Rgaiovnik 5 months ago
All the Forgiveness is told in the voice of Bertie, a teenage girl from the south in the early 1900’s. Hardinger does a remarkable job catching the feelings and reactions of a young woman going through tremendous hardship over and over again. Hardinger also does an incredible job capturing the love of family, responsibility, mothering and creating kinship without blood. The book has a very Where the Crawdads Sing vibe, but being based off of the author’s family puts it into a tone less of mystery and more of contemporary fiction. Some that don’t love character driven novels may find it a little slow, but I found it incredibly engaging. My only criticism is finding the uneducated talking voice to be a bit kitschy. Great from start to finish.

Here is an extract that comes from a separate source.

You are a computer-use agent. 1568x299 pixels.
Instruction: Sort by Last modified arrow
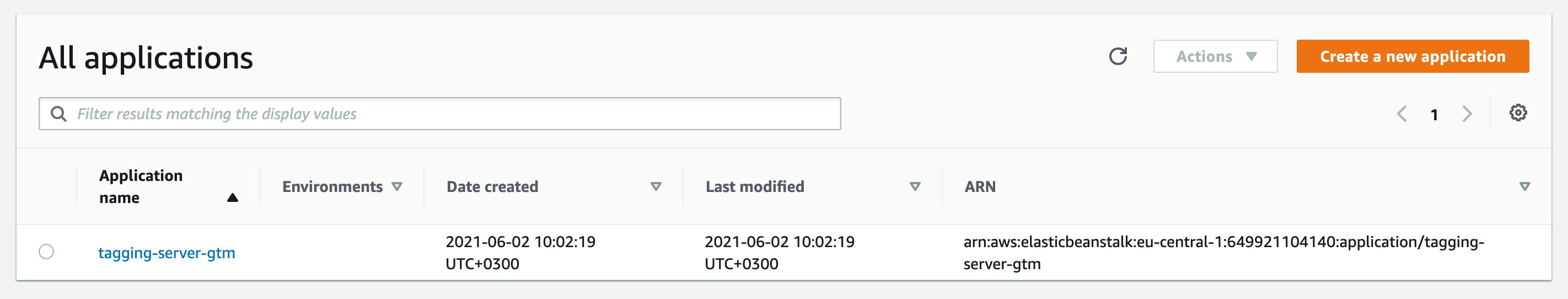(915, 186)
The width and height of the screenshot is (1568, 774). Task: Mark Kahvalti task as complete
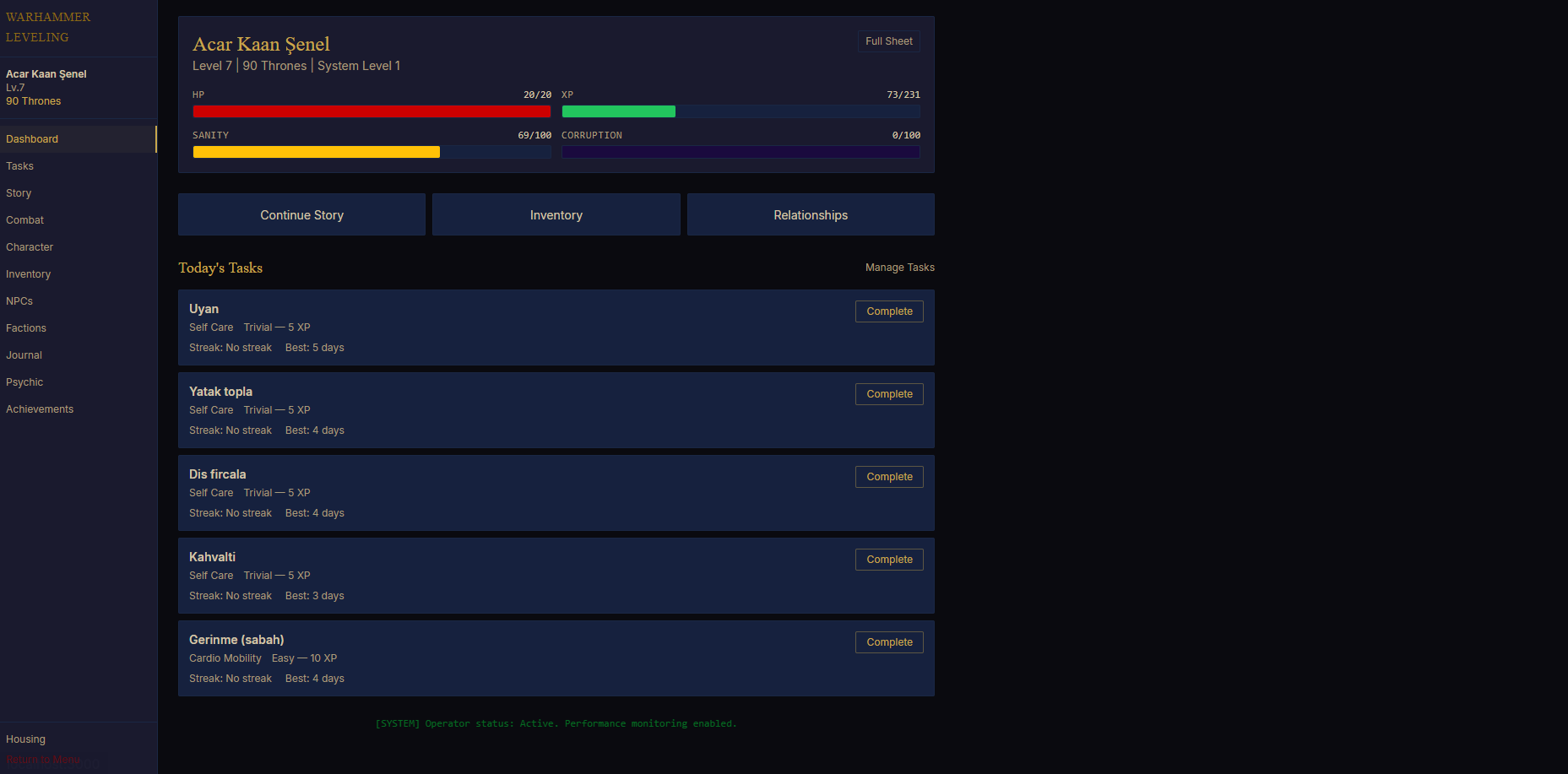(x=889, y=560)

CindyLovesBooksdotcom 7 months ago
All The Forgiveness is a stunning debut novel by author Elizabeth Hardinger. This story follows Bertie, a young girl born in Appalachia in early 1900's, through the trials of growing up poor and with minimal education, the trauma of losing siblings and parents, alcoholism and it's effects on the family. Thrust into an impossible position of responsibility at a terribly young age, Bertie makes decisions that leave her haunted with guilt for years to come.  As the years pass, learning to trust in the strong woman she had become, forgiving herself for things that were never in her control, and believeing herself worthy of love and happiness may be the hardest challenge of all. This is one of those stories that although I know is just fiction, touched me deeply. Imagining a child faced with the responsibilities and sorrows most adults would find difficult at best, I couldn't help but feel for and root for Bertie. I enjoyed everything about this book. It is written in the speech patterns appropriate for the times, locations, and educational levels of the characters. It took a page or two to get used to, but soon became charming in its own simple way. The characters are diverse and believable, the movement through time flowed seamlessly. I appreciated that there was no one major climactic event in this story, rather a slow build of events that brings relief with a final realization and satisfying conclusion. This book is listed as historical fiction. My typical expectation of HF is a fictional story woven around a person, place, or event of historical significance. I'm not sure this meets that description, maybe more accurate to be classified as Fiction. Regardless, it's a lovely story I highly recommend. I look forward to reading more from this author
TJReads 7 months ago
What a gem of a story, this is a beautifully written book! This will go down as one of the best books I’ve read this year, it has all you can ask for, love, loss, heartache, hope, faith and a great storyline. I laughed, cried, and felt so many emotions, you will also fall in love with Bertie, Sam, Opal and all the others. I had a hard time putting this one down once I got started. The writing is superb, the research is excellent, the character development is well done, and what a great story of country life in the early 1900’s. I so enjoyed this from start to finish. Bertie’s life was filled with strife, hard work and so many challenges, but she went against all odds and made the best of it. I loved the way the story was told by her, and the descriptions of the countryside, the tarpaper houses, learning to drive, traveling in the wagon, all of it was done with poetic prose. Bertie had no idea how truly special she was. What a great story!!! This one comes in with a high 5*****s. I thank Kensington Books and Net Galley for allowing me the opportunity of reading this book for my honest review
Anonymous 6 months ago
A good read about a woman and her family, their hardscrabble life and love.